There are other parallels of interest: the Tropic of Cancer (with latitude 23.5ºN), the Tropic of Capricorn (with latitude 23.5ºS), the Arctic Circle (with latitude 66.5ºN) and the Antarctic Circle (with latitude 66.5ºS). The Arctic and Antarctic Circles have an interesting property. During the summer solstice, the Sun raylights fall perpendicularly at the Tropic of Cancer. Therefore, places with latitude between 66.5ºS and 90ºS (region limited by the Antarctic Circle) have 24 hours of darkness. On the other hand, places with latitude between 66.5ºN and 90ºN (region limited by the Arctic Circle) have 24 hours of daylight. This situation inverts when winter solstice occurs.

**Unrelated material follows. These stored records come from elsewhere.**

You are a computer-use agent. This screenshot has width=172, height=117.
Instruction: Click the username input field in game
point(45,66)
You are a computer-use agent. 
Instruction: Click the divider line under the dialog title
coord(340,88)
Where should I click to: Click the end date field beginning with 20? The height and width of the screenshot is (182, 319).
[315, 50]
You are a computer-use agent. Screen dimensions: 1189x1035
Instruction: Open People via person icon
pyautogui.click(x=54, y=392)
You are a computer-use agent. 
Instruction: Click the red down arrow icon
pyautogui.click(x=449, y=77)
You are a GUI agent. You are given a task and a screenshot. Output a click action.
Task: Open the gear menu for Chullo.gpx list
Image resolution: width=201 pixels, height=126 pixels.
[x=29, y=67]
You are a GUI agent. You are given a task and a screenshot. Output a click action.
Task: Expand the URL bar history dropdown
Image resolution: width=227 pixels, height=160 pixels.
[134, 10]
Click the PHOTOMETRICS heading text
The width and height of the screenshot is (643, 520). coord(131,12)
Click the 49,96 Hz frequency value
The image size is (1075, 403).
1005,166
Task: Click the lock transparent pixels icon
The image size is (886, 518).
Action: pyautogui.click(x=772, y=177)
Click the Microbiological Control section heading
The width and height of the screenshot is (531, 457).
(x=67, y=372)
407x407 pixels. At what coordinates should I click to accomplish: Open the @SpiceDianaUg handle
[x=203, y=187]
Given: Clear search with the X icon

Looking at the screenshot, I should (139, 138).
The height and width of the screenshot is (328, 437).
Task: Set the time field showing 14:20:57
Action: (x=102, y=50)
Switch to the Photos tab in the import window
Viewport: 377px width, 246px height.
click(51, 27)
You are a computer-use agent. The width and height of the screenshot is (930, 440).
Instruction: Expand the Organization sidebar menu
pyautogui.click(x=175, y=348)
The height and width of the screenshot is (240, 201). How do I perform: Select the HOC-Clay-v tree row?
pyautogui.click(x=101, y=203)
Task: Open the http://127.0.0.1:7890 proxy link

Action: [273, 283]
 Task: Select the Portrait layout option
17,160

The latitude of a point can be also defined as being the difference between the angle made by the sunlights at the point in question and the angle made by the sun of the same day at the equator.
The longitude of any point on the Earth's surface is the measure of the angle (in degrees) between the planes that contain the point, the Earth's axis and the Greenwich Meridian (adopted as reference).
The meridians are half circles with ends at the poles and they are perpendicular to the parallels. The Greenwich meridian divides the Earth in two parts, East and West, and it receives this name because it passes throught the Greenwich Observatory (a town near London). The longitude changes from 0º to 180º East (when the point in question is in the east side of the Greenwich meridian) and West (when the point in question is in the west side of Greenwich meridian).
Before Greenwich, other meridians were taken as reference: Mecca, Jerusalem, Rome, Paris and Copenhagen. When, in 1767, the Royal Observatory in England published the most comprehensive tables of lunar positions available, sailors over the world found themselves calculating their longitude easier setting their chronometers from Greenwich. This practice become official in 1884 when the International Meridian Conference established the prime meridian at Greenwich.
It's natural to divide the Earth's globe (360 degrees) in 24 parts (each one with 15 degrees) corresponding to the 24 hours of a day. Nevertheless, the measure of time is made dividing the Earth in 25 sectors called time zones.
The time zone number 0 (zero) has 15 degrees of longitude, having Greenwich as its central meridian. The next 22 times zones have 15 degrees of longitude too and they are located around the time zone number 0, 11 in the left and 11 in the west. These 23 time zones sum up 345 degrees of longitude. The remaining 15 degrees are divided in the last two time zones, each one with 7.5 degrees. They are separated by the meridian with 180º of longitude.
The brazilian territory has 4 time zones and, since it is totally on the west hemisphere, all of them have negative time zones when compared to Greenwich.
|Geographical and Spherical Coordinates|
Using simple trigonometry, it is easy to deduce that a point with latitude φ and longitude θ on a sphere with radius r has coordinates:
(x, y, z) = (r cos(θ) cos(φ), r sin(θ) cos(φ), r sin(φ)).
It is important to notice the similarities between geographical and spherical coordinates (studied in the calculus courses). While geographical coordinates use φ to indicate angles with respect to the plane of the equator, in spherical coordinates, φ indicates the angle between the point on the globe surface and its axis. Thus, the cartesian coordinates of a point with spherical coordinates (θ, φ, ρ) are:
(x, y, z) = (ρ cos(θ) sin(φ), ρ sin(θ) sin(φ), ρ cos(φ)).